■ AIM OF THE EXERCISE
Reproduce word for word the line holding "Screen dimensions: 605x274" and all lines after it in the data, through the end, leaving out pictures.

■ PROVIDED RECORDS
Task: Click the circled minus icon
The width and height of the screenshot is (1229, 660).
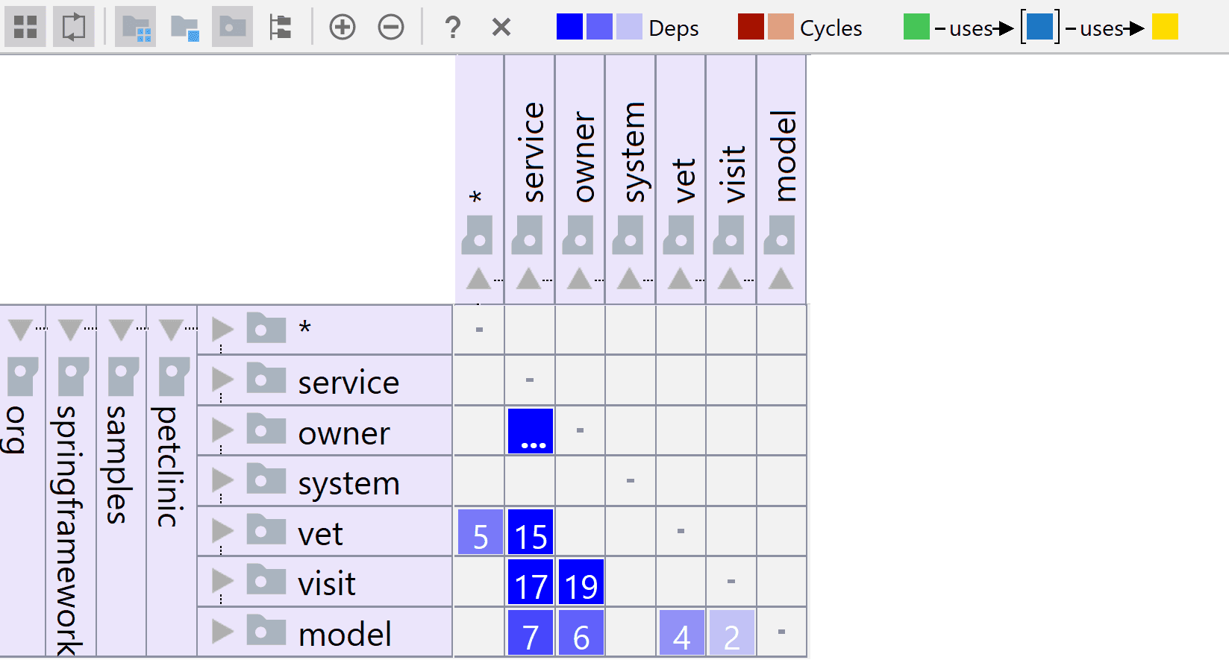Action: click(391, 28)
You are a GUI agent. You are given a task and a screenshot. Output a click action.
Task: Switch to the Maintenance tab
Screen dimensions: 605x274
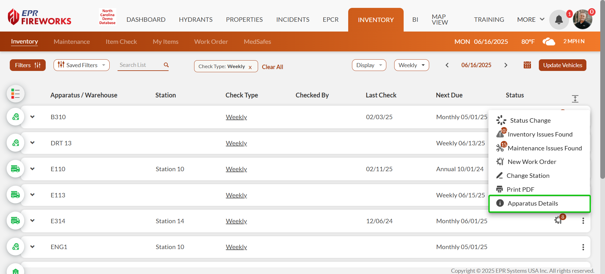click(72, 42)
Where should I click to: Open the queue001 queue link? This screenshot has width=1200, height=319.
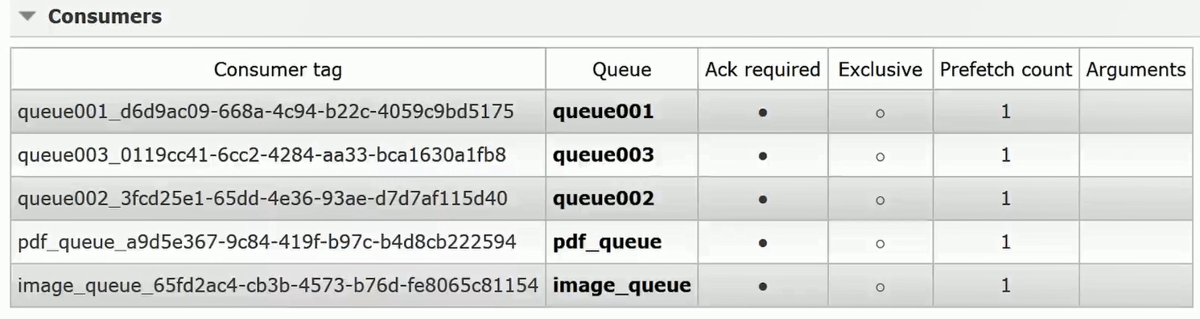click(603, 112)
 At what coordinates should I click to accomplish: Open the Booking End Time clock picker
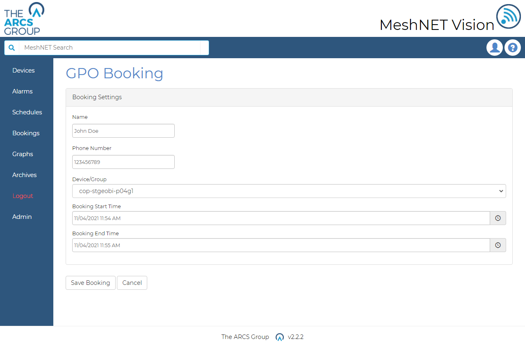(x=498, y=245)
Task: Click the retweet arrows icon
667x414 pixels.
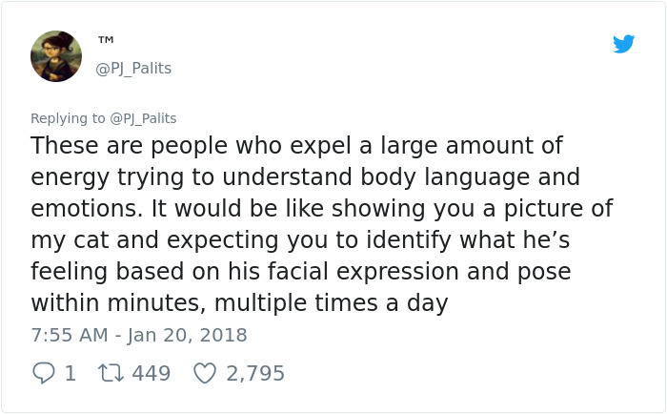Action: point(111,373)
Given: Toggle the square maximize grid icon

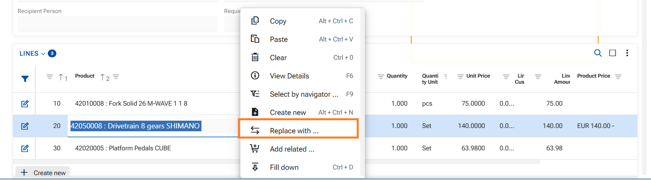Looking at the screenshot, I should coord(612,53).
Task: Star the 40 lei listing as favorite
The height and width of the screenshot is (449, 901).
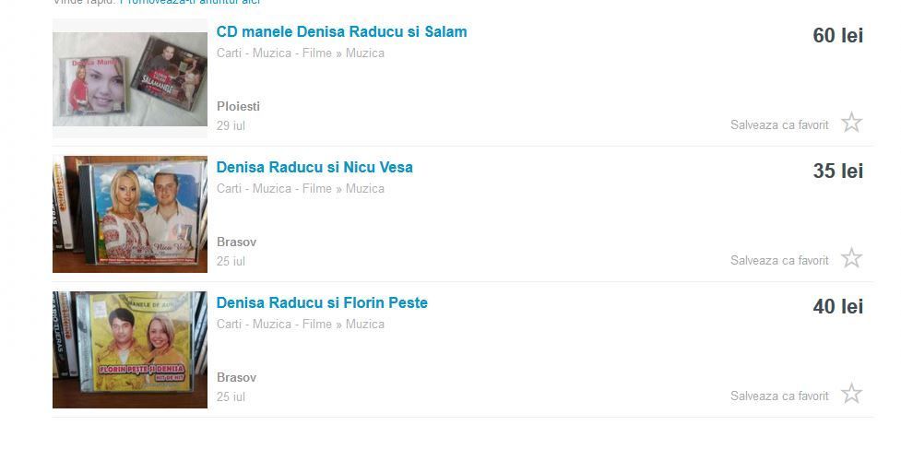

■ WRITTEN SOLUTION
Screen dimensions: 605x274
click(72, 42)
Where should I click to: Open the queue001 queue link? This screenshot has width=1200, height=319.
click(603, 112)
 At what coordinates should I click to accomplish: Open the Booking End Time clock picker
(x=498, y=245)
Task: Click the retweet arrows icon
667x414 pixels.
Action: point(111,373)
Given: Toggle the square maximize grid icon

Looking at the screenshot, I should coord(612,53).
Task: Star the 40 lei listing as favorite
The height and width of the screenshot is (449, 901).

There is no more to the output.